▶ _WORK TO DO_
Can you reproduce the records from the line containing "The image size is (700, 557)." through the line containing "coord(330,423)", both lines included, with every coordinate in the answers shifted up by 3? Leave the pictures out.

▶ _RECORDS SHOWN_
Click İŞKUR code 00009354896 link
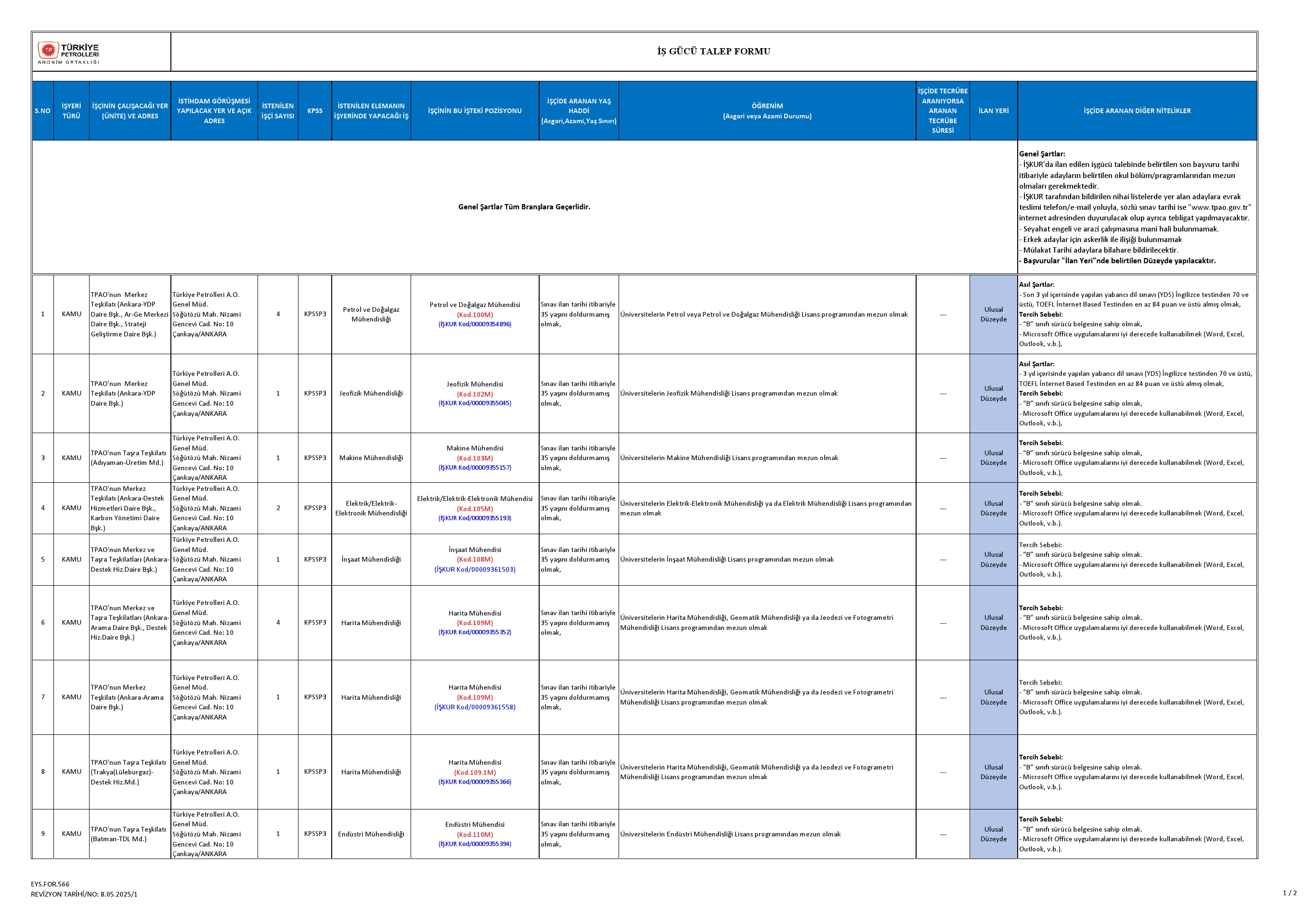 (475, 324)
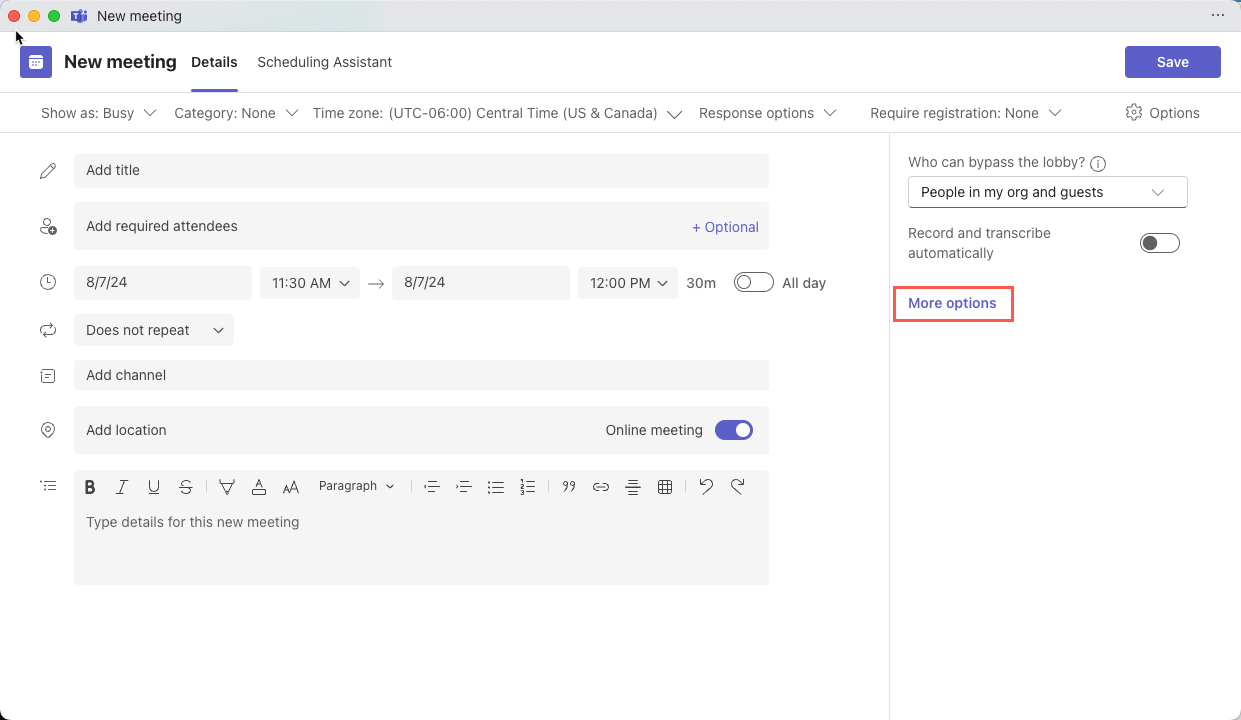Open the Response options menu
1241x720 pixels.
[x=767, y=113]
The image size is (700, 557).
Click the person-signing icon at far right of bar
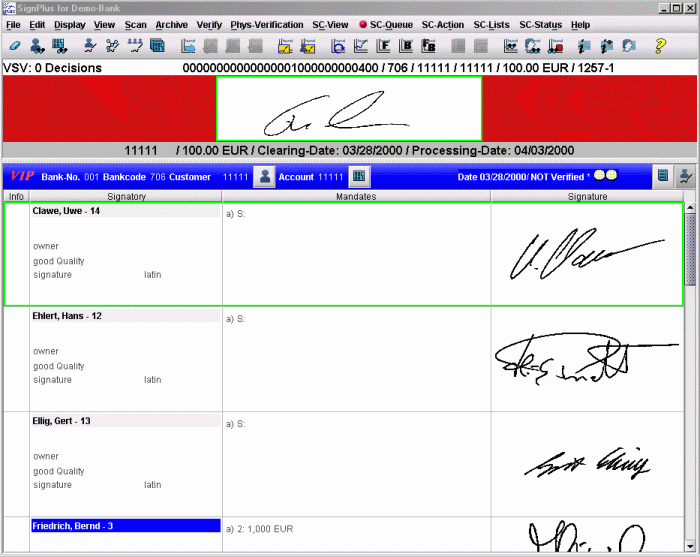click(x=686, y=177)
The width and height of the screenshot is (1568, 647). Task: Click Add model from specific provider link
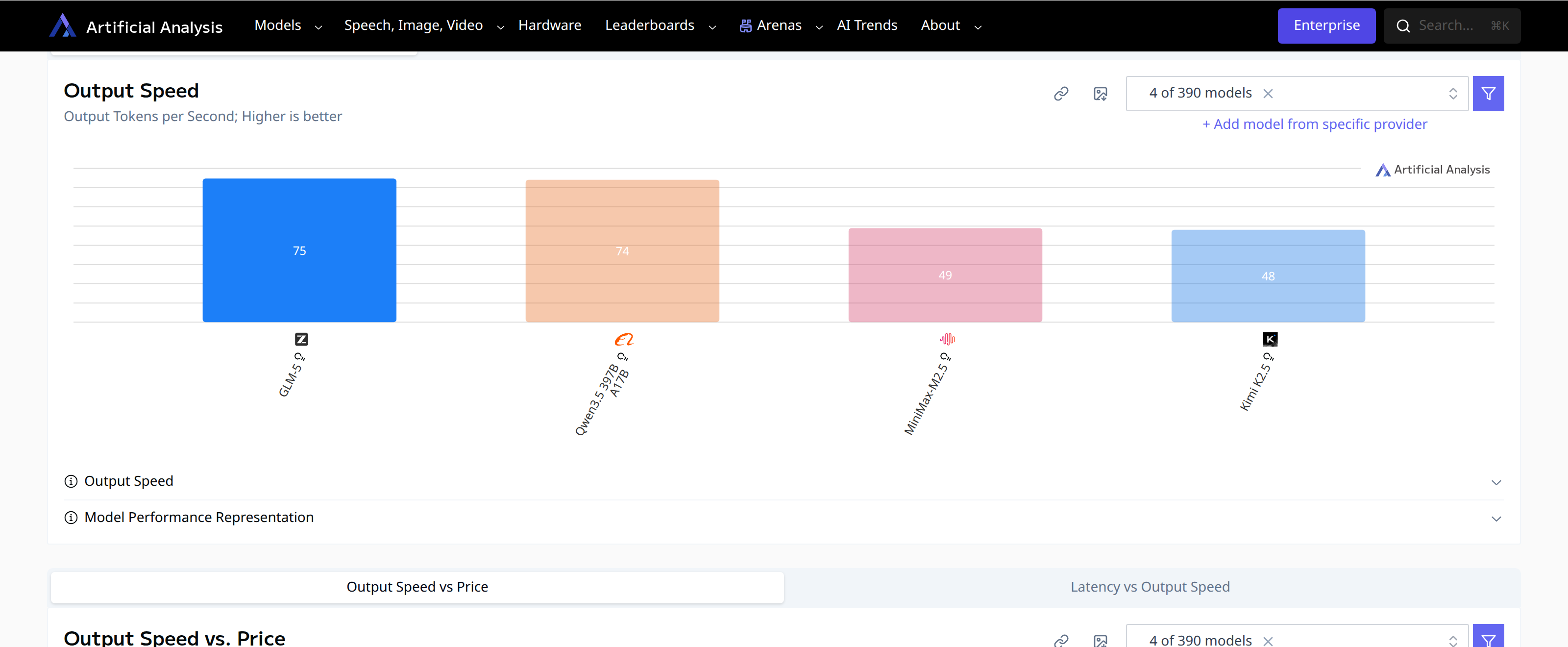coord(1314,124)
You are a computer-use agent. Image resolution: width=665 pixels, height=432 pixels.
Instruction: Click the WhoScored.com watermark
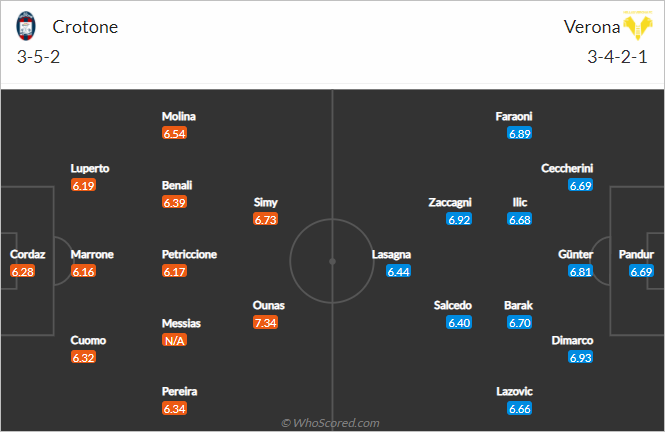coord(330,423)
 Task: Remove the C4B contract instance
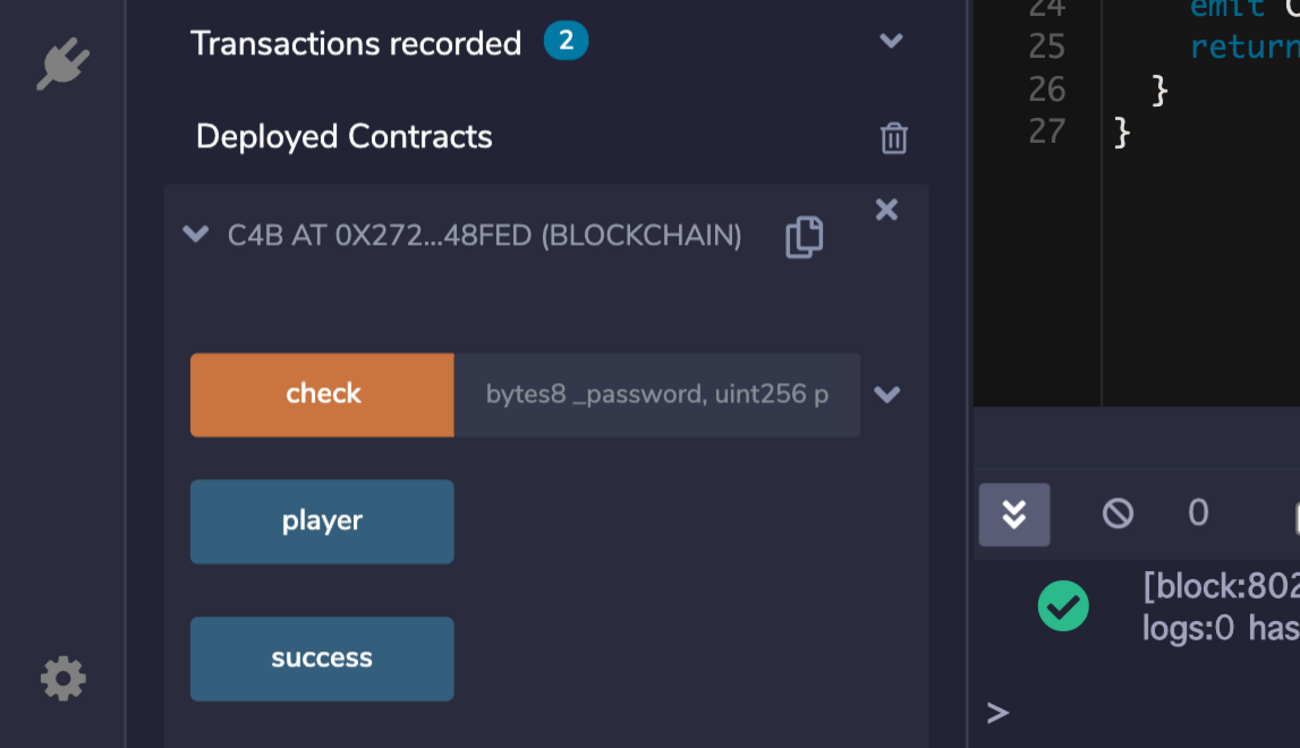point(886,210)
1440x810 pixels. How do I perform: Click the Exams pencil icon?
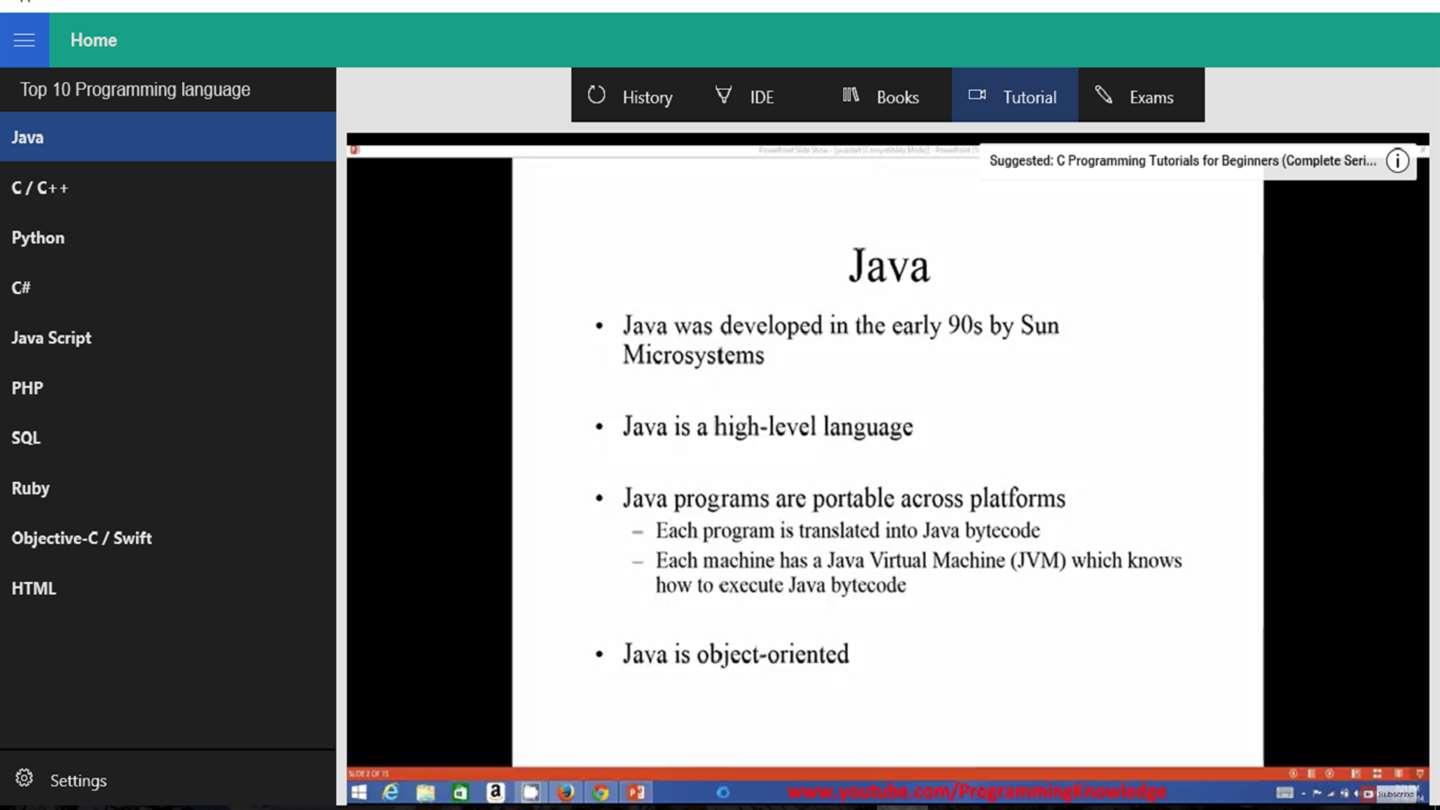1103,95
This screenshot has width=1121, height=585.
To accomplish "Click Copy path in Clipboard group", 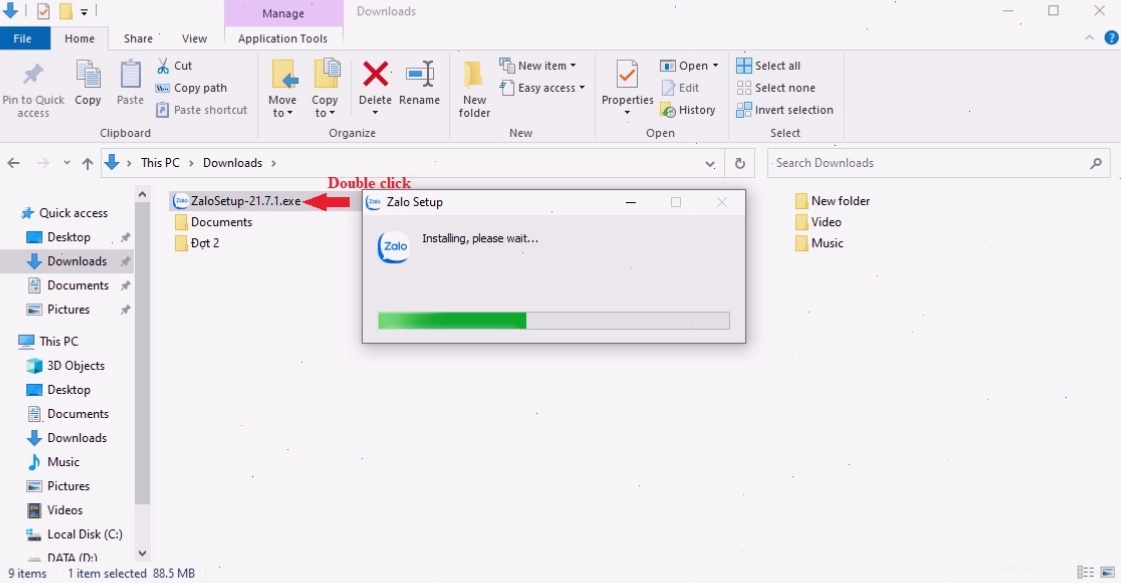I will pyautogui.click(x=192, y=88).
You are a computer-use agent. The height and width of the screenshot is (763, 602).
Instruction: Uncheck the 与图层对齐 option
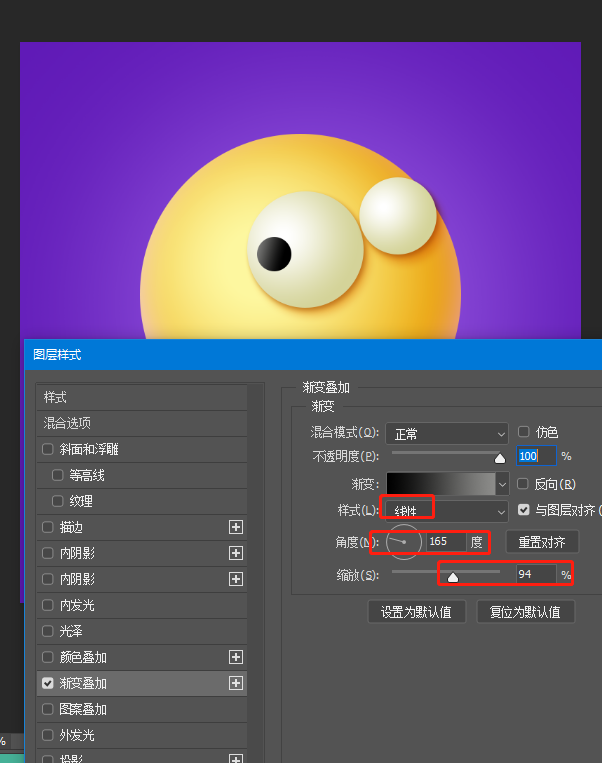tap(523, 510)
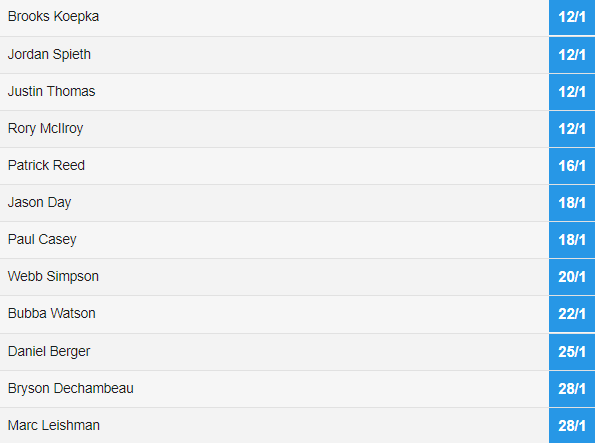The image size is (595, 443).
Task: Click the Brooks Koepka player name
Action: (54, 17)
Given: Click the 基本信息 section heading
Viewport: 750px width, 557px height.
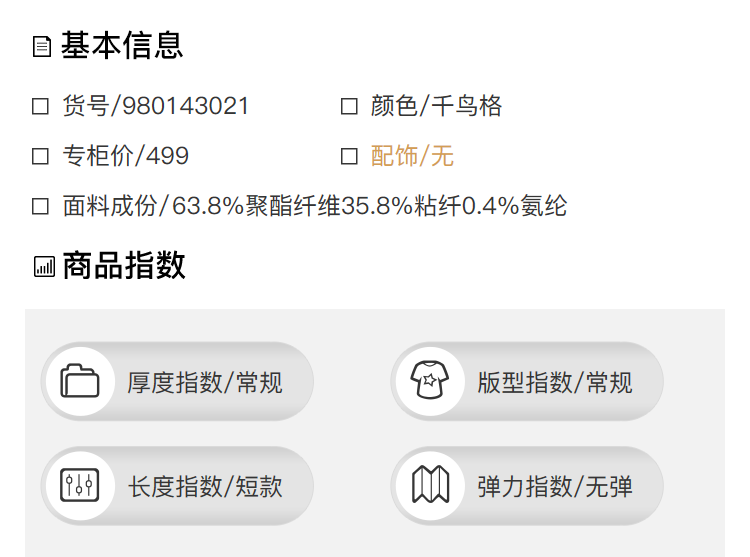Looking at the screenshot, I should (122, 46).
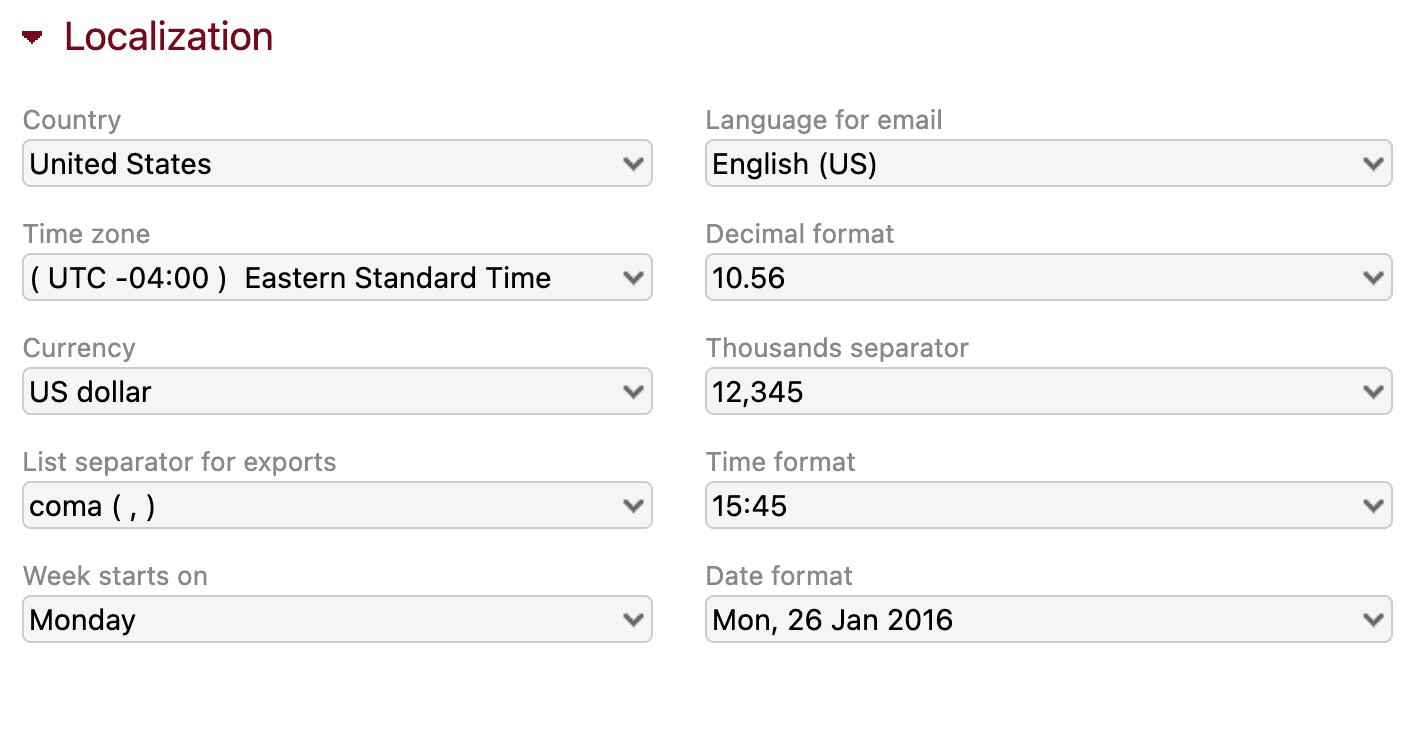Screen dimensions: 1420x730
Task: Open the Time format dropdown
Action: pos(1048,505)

▶ _THE SOLUTION_
The image size is (700, 557).
Click the person-signing icon at far right of bar
click(x=689, y=180)
The width and height of the screenshot is (1568, 647). Task: Click Add model from specific provider link
coord(1317,127)
You are a computer-use agent. Image resolution: width=665 pixels, height=432 pixels.
Instruction: Click the WhoScored.com watermark
coord(333,426)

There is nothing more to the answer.